Corta. A história é outra. E aí se entende
que o pobre Isaías tem razão em estar nervoso. Ele
é o anfitrião, a contragosto, de um rebanho constituído
por toda a espécie de gente, com variadas nuances políticas,
ideológicas, sexuais, artísticas... É na
ilha em que ele mora, terra perdida no sul do Brasil, que todo
ano acontece o ensaio da Paixão de Cristo. Um teatro sem
atores, roteiro ou cenários profissionais.
Sim, estamos nos anos 70 e suas loucas paixões: maconha,
paz e amor, experiências novas, curtição,
transa legal, barato total... A mulher, como sempre, procurando
seu espaço ao sol. Em certo momento, uma das "atrizes"

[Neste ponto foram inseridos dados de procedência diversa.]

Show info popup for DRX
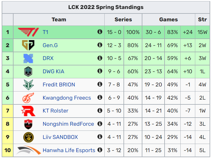This screenshot has height=158, width=211. [x=100, y=58]
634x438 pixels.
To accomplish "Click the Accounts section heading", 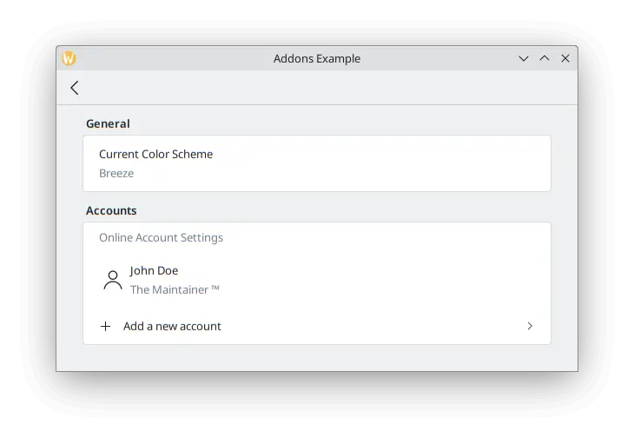I will [111, 211].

questiona: "Já repararam que mulher não tem
vez na Paixão? Ou é a Virgem ou a Madalena. Ou santa
ou puta. Deviam fazer Cristo mulher, seria mais justo." Quase
levou vaia, lógico.
Mas enquanto eles observam o céu e discutem sobre o país,
a ditadura, o lúmpen etc., na cúpula do poder militar
o grupo é visto como altamente subversivo e uma ameaça
à ordem vigente. Só poderiam ser guerrilheiros,
coitados. Na verdade, entretanto, o que queriam era apenas sonhar
que o mundo poderia ser melhor.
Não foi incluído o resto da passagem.